Why Being A Manager Isn’t Enough

The first thing you need to do as a good manager is to count the costs. But to be truly successful you need to reach for more. From the Technical Director of Gateway Church, David Leuschner.

For which of you, desiring to build a tower, does not first sit down and count the cost, whether he has enough to complete it? Luke 14:28 ESV

Count the Costs
It’s clear in the Bible that management of costs is a big deal. Managers are needed! They manage these costs. But how do we manage in a way that the team does not splinter apart?
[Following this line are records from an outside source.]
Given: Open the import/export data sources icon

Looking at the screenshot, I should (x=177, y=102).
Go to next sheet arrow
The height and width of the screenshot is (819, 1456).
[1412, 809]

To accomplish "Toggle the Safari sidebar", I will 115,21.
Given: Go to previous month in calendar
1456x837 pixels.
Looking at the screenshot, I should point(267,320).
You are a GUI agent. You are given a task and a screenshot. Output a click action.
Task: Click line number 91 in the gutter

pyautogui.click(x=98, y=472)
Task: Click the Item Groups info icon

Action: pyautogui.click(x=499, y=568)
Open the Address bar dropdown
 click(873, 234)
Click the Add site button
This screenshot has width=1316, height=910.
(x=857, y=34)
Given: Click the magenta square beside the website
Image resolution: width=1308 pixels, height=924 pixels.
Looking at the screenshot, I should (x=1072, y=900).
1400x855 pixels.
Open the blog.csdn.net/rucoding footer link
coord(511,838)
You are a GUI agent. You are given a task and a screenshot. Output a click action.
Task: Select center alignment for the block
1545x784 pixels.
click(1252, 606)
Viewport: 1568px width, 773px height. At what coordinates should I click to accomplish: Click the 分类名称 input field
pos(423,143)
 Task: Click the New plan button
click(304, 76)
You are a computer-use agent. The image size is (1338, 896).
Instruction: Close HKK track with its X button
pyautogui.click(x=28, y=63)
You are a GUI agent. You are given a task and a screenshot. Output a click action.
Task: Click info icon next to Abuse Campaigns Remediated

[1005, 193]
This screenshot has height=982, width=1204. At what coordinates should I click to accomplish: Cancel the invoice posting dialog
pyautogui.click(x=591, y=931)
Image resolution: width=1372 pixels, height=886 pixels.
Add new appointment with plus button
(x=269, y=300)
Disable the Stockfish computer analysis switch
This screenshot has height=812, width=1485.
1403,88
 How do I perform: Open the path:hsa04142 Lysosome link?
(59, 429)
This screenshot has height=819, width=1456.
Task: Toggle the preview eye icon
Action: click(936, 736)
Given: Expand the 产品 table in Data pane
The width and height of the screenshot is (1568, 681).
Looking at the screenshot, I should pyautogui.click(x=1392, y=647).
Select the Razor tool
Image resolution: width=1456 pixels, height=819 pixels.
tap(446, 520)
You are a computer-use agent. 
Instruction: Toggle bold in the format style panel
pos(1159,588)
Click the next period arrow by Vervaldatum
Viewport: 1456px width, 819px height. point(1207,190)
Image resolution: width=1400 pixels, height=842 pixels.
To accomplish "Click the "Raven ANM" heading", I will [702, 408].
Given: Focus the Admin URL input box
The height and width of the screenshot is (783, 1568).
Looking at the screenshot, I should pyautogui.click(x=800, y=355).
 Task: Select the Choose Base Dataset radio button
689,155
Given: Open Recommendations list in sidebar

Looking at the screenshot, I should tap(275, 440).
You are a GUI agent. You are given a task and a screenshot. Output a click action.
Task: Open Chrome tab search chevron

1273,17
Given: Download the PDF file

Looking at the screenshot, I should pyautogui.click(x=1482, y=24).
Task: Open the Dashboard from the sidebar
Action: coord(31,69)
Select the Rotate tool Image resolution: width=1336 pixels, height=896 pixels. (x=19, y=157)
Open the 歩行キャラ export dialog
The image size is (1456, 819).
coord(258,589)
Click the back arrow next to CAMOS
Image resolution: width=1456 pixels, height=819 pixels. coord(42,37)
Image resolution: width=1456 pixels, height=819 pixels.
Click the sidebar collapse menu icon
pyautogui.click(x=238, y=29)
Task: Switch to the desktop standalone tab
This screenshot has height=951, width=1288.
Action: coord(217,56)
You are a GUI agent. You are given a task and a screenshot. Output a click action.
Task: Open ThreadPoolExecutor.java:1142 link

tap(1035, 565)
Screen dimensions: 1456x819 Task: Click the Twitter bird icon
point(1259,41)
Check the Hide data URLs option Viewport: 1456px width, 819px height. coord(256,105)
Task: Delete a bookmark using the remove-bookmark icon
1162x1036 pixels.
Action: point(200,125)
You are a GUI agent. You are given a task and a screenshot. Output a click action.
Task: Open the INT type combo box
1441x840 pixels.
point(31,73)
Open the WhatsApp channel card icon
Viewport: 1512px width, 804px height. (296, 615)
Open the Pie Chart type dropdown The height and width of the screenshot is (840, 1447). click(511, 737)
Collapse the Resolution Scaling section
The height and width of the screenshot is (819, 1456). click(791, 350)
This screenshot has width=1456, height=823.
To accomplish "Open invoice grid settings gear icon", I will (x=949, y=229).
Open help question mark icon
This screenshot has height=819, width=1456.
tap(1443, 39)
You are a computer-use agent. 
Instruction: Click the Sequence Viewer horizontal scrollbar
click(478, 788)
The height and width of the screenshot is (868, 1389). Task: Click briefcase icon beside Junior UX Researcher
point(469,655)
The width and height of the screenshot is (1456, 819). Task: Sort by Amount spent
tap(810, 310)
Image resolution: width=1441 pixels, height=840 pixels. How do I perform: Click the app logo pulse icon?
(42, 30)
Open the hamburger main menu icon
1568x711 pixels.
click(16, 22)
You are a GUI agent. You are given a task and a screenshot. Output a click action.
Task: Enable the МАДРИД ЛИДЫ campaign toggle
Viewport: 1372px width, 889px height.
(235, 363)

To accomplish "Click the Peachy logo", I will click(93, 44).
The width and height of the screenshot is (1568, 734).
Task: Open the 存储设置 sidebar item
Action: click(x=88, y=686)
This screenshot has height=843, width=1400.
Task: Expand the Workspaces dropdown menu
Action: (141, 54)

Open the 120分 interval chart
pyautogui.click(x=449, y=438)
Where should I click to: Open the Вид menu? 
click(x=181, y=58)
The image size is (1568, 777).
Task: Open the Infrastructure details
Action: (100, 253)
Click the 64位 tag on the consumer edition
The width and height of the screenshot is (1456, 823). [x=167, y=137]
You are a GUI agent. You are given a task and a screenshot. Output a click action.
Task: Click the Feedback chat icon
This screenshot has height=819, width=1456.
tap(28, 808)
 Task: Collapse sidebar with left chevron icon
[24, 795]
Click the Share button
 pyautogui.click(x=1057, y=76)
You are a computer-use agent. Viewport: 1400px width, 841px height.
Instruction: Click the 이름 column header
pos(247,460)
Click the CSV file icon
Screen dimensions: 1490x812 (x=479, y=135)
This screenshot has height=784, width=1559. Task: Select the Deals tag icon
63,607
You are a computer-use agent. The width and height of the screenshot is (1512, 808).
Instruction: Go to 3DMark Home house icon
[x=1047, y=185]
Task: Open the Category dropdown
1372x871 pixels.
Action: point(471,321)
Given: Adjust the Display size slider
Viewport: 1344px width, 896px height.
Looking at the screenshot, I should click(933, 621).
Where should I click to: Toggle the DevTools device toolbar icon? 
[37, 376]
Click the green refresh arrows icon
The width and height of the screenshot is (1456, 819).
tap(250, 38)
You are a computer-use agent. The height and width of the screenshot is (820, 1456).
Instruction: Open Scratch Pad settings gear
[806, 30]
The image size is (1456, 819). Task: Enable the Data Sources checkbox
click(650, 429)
The first thing you need to do as a good manager is to count the costs. When the Bible talks about costs, it clearly says to count them. I don’t consider costs just money. Management is about calculating the costs when it comes to volunteer labor, budget, stress, morale of team or any other component it takes to do the job to the best of your ability with the resources you have been given.

Counting these costs does not mean you hold back or are conservative in your approach. As a matter of fact it's just the opposite. As a manager, counting the costs means balancing how far you can go with a project. Be people focused in your approach, but at the same time it’s ok to seek risk, which is seeing how far you can stretch inside the vision.

Be dynamic in your approach, which for me means being proactive to the vision and looking forward. A manager should not manage from the approach of being reactive or being risk averse. When you count the costs, don't consider your volunteers or staff subordinates, but a team working toward the vision.

As a manager you must have standards. Standards should shape your culture, not enact your culture. These are what you live by.

You cannot have one standard for volunteers and another standard for staff.

It’s important that your standards are applied evenly across your entire organization. Remember policies and standards are different. A manager should avoid an approach to standards that is detail oriented. You want standards that set direction for the team. How you dress, approach your congregation, interact with each other or handle problems. These are what standards need to address. Grace Managers should have grace, but not to the point where people walk all over you.

I interpret grace like this: through discipline, grace is allowing someone to get better at what they do, not allowing them to do whatever they want to do. Meaning, if someone makes a mistake or falters in an area and you see them improving themselves or taking steps to not allow that to happen again, grace abounds.

f the person doesn’t care and is intentionally taking advantage of the system, or not correcting the issue or problem, then a stricter approach is taken. Either way, discipline for an issue should happen. You must run to the conflict, using it to inspire someone to do better.

A manager should never avoid correction or conflict. When I say "being a manager is not enough", I mean don't just be a manager, be a leader. I know there are logistical management items that have to be done, but at the end of the day re-calibrate your brain to think like a leader. Don’t have subordinates, have followers. Let your authority come from people who want to follow you because of your heart and not because of your position.

Essentially make your appeal to the heart and not the head. Have a passion for what you are doing, don’t exercise control over it.

Managers seek to tell the vision and control the short term objectives. Leaders seek to sell vision for long-term goals. Turn your management style into a leadership approach. Challenge people, stretch them and give credit to them when they succeed. Take the blame when they fail. Lead the team and the management will take care of itself.